Word and item position data:
-=-=-

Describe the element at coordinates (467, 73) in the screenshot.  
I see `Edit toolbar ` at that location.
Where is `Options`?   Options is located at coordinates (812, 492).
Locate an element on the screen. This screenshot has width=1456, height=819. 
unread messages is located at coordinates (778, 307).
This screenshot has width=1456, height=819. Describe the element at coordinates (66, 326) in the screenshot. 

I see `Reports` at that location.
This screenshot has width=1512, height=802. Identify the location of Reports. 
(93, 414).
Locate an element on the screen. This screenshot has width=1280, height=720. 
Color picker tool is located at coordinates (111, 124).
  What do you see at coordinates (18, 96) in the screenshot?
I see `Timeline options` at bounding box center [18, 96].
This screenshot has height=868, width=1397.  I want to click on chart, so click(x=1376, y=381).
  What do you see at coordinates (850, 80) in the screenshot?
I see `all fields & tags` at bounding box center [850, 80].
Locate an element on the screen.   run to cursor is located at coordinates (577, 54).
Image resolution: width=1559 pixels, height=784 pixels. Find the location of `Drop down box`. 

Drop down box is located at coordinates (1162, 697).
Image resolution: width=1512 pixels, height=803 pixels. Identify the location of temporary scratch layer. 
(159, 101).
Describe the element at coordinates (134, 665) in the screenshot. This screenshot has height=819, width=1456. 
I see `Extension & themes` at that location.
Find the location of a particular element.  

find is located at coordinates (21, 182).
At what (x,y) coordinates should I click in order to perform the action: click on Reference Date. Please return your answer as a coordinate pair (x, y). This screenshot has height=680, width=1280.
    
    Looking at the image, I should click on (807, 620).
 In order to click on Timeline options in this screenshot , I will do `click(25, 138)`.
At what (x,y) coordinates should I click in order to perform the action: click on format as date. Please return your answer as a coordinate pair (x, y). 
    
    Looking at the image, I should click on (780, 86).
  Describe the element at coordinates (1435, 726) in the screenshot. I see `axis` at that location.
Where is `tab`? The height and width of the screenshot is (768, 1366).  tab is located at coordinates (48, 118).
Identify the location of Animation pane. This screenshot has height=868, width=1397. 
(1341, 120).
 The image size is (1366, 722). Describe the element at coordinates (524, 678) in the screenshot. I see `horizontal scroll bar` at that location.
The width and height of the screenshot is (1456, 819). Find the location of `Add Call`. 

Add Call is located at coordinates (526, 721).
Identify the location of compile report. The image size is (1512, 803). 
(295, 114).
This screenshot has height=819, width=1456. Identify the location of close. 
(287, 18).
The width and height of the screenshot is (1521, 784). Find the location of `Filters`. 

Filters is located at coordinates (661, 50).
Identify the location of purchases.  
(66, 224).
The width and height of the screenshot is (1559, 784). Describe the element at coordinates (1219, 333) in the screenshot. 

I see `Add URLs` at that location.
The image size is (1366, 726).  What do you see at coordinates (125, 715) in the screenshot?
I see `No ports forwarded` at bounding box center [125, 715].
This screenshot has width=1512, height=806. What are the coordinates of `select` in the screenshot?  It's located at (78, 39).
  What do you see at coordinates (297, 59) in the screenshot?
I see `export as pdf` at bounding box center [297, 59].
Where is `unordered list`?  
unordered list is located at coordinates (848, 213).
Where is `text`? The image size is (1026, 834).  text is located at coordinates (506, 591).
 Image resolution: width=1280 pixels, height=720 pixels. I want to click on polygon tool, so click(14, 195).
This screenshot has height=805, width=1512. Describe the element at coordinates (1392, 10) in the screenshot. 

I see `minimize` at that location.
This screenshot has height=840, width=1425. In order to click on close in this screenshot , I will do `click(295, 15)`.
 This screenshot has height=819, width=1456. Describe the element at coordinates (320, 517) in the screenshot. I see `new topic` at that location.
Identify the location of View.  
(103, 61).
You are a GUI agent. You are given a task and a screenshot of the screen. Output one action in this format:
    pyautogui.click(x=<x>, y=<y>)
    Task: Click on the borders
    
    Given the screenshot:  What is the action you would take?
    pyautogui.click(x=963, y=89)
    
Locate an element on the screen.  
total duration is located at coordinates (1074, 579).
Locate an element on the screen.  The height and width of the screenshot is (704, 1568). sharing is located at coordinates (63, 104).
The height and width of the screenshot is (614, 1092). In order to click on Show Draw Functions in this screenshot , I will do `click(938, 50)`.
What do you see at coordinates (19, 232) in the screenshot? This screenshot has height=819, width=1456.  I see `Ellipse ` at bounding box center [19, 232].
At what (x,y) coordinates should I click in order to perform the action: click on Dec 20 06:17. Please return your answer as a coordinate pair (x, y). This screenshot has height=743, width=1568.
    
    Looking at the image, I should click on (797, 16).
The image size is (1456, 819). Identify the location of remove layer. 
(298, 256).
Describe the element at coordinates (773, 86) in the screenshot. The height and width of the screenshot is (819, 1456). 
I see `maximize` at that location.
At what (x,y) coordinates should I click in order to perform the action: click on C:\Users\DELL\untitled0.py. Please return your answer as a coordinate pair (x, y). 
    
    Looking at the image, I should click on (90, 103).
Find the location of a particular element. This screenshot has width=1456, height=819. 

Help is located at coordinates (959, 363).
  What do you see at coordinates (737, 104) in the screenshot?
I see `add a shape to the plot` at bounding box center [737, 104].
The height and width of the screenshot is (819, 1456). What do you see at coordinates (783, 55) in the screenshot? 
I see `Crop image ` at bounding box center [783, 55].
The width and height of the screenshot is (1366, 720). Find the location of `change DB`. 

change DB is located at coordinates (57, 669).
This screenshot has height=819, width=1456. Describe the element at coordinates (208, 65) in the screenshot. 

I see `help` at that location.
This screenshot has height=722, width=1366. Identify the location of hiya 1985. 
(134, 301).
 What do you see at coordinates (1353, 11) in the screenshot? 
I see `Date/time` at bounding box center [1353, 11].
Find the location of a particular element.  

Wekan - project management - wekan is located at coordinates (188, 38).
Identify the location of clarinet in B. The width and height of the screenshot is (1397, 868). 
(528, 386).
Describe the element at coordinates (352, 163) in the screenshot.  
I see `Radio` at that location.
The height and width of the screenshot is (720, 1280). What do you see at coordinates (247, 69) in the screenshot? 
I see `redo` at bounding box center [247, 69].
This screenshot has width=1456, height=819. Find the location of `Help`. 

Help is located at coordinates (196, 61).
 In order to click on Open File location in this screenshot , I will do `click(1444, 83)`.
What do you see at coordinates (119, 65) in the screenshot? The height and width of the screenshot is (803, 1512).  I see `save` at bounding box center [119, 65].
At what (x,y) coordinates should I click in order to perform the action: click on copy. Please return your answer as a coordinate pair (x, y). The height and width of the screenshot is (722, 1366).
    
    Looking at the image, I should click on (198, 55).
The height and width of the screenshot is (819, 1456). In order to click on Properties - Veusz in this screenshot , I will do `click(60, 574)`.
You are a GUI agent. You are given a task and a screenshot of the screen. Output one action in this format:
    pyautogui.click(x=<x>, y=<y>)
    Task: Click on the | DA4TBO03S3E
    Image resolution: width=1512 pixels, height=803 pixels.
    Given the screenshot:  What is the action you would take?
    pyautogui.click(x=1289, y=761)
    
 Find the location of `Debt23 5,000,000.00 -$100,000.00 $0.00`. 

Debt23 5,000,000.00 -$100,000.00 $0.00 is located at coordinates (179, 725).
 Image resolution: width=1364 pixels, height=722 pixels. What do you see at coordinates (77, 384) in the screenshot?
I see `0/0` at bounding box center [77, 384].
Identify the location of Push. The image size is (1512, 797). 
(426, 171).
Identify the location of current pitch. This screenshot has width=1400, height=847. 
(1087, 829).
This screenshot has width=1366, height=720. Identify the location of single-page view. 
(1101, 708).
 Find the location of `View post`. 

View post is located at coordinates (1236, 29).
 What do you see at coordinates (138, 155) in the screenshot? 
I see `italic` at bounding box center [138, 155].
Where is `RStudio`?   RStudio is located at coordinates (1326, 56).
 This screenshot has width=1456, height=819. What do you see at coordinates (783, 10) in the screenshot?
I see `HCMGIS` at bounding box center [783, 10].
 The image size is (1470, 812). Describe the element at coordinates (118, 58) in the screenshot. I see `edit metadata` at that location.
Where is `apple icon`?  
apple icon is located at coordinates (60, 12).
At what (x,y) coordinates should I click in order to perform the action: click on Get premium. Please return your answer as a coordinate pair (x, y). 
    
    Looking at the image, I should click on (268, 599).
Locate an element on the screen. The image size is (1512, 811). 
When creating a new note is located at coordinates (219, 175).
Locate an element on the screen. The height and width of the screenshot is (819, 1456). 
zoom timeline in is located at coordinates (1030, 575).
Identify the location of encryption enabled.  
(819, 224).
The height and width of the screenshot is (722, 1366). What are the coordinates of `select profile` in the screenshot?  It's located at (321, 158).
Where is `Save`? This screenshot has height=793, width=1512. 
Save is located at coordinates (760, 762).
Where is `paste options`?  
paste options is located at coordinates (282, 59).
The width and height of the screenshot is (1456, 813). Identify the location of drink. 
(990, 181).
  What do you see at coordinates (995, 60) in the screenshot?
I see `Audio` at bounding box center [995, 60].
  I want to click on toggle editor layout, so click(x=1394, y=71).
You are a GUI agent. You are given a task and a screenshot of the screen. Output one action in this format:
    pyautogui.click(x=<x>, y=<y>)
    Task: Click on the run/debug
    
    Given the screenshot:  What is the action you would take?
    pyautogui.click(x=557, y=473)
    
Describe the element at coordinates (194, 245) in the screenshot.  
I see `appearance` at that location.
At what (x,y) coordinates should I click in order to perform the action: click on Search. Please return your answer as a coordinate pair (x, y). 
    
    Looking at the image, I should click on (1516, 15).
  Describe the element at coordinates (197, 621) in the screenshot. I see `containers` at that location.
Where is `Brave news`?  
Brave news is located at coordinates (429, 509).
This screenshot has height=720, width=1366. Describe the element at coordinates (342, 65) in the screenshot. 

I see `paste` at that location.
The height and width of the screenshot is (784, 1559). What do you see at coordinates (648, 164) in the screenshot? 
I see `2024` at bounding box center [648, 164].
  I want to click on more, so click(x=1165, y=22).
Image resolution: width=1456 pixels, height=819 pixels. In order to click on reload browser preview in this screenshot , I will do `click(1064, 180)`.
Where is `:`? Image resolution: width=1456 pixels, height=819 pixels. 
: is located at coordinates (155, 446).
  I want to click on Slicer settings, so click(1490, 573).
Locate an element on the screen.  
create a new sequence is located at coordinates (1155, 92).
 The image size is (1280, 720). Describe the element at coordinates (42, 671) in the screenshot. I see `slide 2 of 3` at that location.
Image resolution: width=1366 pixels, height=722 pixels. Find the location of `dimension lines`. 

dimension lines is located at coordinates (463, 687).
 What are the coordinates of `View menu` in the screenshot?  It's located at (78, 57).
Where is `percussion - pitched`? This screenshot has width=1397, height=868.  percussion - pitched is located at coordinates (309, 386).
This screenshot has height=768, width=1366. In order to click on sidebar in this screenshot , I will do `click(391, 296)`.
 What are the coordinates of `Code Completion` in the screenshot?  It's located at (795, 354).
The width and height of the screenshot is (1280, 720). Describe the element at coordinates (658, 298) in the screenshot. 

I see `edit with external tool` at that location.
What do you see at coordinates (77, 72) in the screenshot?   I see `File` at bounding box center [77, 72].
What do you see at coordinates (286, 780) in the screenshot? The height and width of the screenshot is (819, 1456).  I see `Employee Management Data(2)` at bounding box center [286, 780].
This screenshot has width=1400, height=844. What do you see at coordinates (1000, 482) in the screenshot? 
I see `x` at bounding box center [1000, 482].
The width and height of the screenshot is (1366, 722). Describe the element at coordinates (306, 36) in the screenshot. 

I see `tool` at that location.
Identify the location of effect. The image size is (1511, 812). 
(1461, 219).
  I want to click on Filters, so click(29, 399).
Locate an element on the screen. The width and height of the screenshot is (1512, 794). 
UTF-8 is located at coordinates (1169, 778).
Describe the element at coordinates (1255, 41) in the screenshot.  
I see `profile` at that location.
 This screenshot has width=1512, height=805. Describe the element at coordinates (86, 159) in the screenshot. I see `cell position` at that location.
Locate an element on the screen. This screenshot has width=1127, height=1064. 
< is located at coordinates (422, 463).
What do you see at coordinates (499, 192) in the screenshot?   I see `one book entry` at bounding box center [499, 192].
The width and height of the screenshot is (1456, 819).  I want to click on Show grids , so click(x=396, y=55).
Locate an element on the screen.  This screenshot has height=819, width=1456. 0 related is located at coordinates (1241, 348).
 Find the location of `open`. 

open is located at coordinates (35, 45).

-=-=-

(EXERCISE PROMPT): Copy the rows above word for word, starting with the first row and going on through the line that contains "coordinates (577, 54).".

(OUTPUT):
Describe the element at coordinates (467, 73) in the screenshot.  
I see `Edit toolbar ` at that location.
Where is `Options`?   Options is located at coordinates (812, 492).
Locate an element on the screen. This screenshot has width=1456, height=819. 
unread messages is located at coordinates (778, 307).
This screenshot has width=1456, height=819. Describe the element at coordinates (66, 326) in the screenshot. 

I see `Reports` at that location.
This screenshot has width=1512, height=802. Identify the location of Reports. 
(93, 414).
Locate an element on the screen. This screenshot has width=1280, height=720. 
Color picker tool is located at coordinates (111, 124).
  What do you see at coordinates (18, 96) in the screenshot?
I see `Timeline options` at bounding box center [18, 96].
This screenshot has height=868, width=1397.  I want to click on chart, so click(x=1376, y=381).
  What do you see at coordinates (850, 80) in the screenshot?
I see `all fields & tags` at bounding box center [850, 80].
Locate an element on the screen.   run to cursor is located at coordinates (577, 54).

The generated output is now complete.